A-Rod's Speeding Ticket Yanked By NYPD

A serious claim, made by sources involved in the New York Police Department's ongoing ticket-fixing scandal, accuses officers of burying a speeding ticket New York Yankees shortstop Alex Rodriguez got in 2009.

According to the New York Daily News, former-Yankees team owner George Steinbrenner was also a beneficiary of  mishandled summonses.

The NYPD ticket-fixing probe has widened in the past few weeks.  Police Commissioner Ray Kelly has extended the probe after the initial drug investigation concentrated on only one precinct but has now mushroomed into a wide-spread scandal.  It now involves over 100 cops and their superiors in various station houses.
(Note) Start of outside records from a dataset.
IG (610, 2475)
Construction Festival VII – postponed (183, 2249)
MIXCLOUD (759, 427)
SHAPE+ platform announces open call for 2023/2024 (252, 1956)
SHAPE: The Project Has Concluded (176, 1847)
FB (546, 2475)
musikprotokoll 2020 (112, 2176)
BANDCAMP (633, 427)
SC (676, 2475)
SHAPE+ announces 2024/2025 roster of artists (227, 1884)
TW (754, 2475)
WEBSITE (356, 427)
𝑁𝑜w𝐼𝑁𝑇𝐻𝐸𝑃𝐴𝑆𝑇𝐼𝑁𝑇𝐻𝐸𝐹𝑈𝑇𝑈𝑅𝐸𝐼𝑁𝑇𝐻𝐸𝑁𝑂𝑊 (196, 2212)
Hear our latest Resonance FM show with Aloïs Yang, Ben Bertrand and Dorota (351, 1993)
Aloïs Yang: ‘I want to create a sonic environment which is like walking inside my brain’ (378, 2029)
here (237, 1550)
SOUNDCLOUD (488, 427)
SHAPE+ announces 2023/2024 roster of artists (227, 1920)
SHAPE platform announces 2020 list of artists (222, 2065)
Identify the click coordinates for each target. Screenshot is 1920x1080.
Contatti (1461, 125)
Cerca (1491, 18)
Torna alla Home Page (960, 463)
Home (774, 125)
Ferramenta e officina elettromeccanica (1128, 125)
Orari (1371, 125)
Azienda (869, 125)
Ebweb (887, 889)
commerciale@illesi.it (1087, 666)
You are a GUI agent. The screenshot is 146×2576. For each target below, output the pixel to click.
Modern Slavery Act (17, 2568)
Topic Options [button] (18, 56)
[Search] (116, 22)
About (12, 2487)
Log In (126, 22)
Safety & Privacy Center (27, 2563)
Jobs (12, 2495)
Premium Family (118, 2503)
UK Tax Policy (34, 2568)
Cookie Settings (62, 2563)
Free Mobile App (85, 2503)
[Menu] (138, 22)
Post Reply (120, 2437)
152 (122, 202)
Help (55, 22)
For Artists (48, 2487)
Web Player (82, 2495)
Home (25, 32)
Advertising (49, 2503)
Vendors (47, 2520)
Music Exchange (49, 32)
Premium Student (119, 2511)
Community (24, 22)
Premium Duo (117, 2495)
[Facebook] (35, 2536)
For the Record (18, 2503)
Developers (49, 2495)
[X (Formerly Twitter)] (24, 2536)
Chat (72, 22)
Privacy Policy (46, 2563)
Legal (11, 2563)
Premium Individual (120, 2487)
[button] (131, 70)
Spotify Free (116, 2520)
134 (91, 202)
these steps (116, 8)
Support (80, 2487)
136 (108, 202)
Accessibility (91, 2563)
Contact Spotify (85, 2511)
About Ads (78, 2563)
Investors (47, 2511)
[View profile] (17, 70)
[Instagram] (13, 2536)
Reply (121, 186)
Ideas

Two sources said A-Rod was pulled over for hot-rodding on the West Side Highway around 57th Street two years ago.  He was issued a speeding ticket by a highway cop, but an NYPD sergeant had it disappear.

According to the Daily News, three sources gave accounts of numerous politicians and celebrities having summonses squashed.

"It was very easy for a big name to walk away from a summons," one source said.  "[Celebrities] have contacts everywhere.  There's an eagerness to help because of who they are."

Steinbrenner, according to the source, used his influence to get rid of tickets for friends and family many times over the years.

The practice was so blatant, some celebrities were bold enough to have representatives call Police Headquarters, outright, and ask to get their clients tickets fixed.

The sources claim rapper Jay-Z's driver was also nabbed for speeding in almost the exact spot as A-Rod.  The paperwork was "lost" and the case never saw the day of light.  The cop must have been in an Empire State of Mind.

Even former-Knick and current-Denver Nugget Raymond Felton was called for a moving violation outside Madison Square Garden and it disappeared faster than the Knicks against the Celtics.

The long-standing practice of NYPD cops  fixing tickets was always considered a professional courtesy and not a crime.  Up to 40 cops are now facing departmental charges for fixing the tickets for cash or gifts.

Spokespersons for Rodriguez, the Yankees or the Knicks had no comment about the allegations or if they were part of the Bronx grand jury probe.

I'm just wondering if Mets owner Fred Wilpon would be able to talk his way out of a speeding ticket these days.  He has such a special way with words.